The good life can be found in Bordeaux

Over many, many years the south-western French city of Bordeaux became increasingly synonymous with fine wine. Since around the eighth century, generation after generation of viticulturists have been at work on the vineyards, dedicated in their pursuit of heavenly liquid splendour.
During this time they have refined and perfected the art of harvesting grapes to their optimum level, fermenting them till they turn alcoholic and then ageing them to create the final flavoursome taste.
Though they must contend with the natural world, from the unpredictable weather to bothersome insects, they do, year after year, still produce what is generally considered to be the best wine in the world. So valued is the region’s wine that some of its more stellar vintages are acquired, traded and sold as investments.
Imagine then, one evening, arriving home after a hard but enjoyable day at work, the sun slowly setting in the distance, burning the sky with a warm orange hue, and knowing that a decent red, let’s say cabernet-sauvignon, awaits you.
You pour it and amble on over to your balcony. It’s quiet, save for a few wandering souls, the occasional bird. Life, you think, is grand, and you pull the glass up towards you, inhaling the rich, fruity flavours. You take a sip and hold it in your mouth, letting it react. And then you swallow, slowly, letting the wine settle inside you. Blissful.

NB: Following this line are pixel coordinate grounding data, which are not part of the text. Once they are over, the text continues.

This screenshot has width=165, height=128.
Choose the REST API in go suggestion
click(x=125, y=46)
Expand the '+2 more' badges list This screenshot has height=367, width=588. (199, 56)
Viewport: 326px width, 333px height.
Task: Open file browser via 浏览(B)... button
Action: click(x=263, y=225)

It’s fair to say then that wine is an important part of the fabric of Bordeaux, a city which modestly grew out of the Garonne River, so much so that it was nicknamed la Belle Au Bois Dormant, otherwise known in English as Sleeping Beauty. Great things awaited it.
It was during the Age of Enlightenment that the city arose, illuminated and ready to fulfil its destiny. And so it was, the legendary city came to be the Bordeaux we know today.

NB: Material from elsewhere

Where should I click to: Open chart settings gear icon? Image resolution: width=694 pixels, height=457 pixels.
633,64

It was made into a UNESCO World Heritage Site in celebration of its rich history, its “outstanding urban and architectural ensemble” and for its value as an important cultural hub.
Also known as the Port of the Moon, another poetic description that attempts to detail its elegant character, Bordeaux revels and excels in architecture, a sort of physical and very visible skeletal binding that keeps the city together.
“Bordeaux is exceptional in the unity of its urban and architectural classical and neo-classical expression, which has not undergone any stylistic rupture over more than two centuries,” the United Nations states. “Its urban form represents the success of philosophers who wanted to make towns into melting pots of humanism, universality and culture.”
Tradition therefore remains important to Bordeaux’s identity. The city is not quaint in a charming way, which is never a bad thing, nor is it anachronistic. Instead, it is a fully modern, active and energetic place to be. It’s just that its past endures and, given its location, still continues to be a region that is defined by a life of commerce and trade on the port.
Beyond the buzz of working life, the city is awash with things to see and do, including the golden triangle, a sweeping shopping district, bountiful green areas that make for the most spellbinding ambles, and enough cultural attractions to keep you busy for however long your stay is in the city.
The lifestyle of the city is a smashing mixture of being very relaxed and focused. This way of life perhaps owes something to wine-making, where it helps to be patient, attentive and, at times, blasé. Grapes have to, after all, be allowed to mature on their own. When the time comes to nudge them in a certain direction, assiduousness is key.
From this you can paint a picture of a world which is never idle nor frantic, nor neat per se, but slightly frayed around the ages. It’s not worn out, but aged-well, like your favourite jumper, nipped here and there, but with character. The kind of sweater you’ll carry with you always.
Chic may be too focused a word to distinguish Bordeaux’s exceptionality, though it is undoubtedly cool. A suitable express might be found in cultivation, another nod to wine you see. Like life, it sprang from the sea, settled on the land, pottered about for quite a long time, went into a period of repose and then emerged as a triumphant wonder. We’ll certainly toast to that.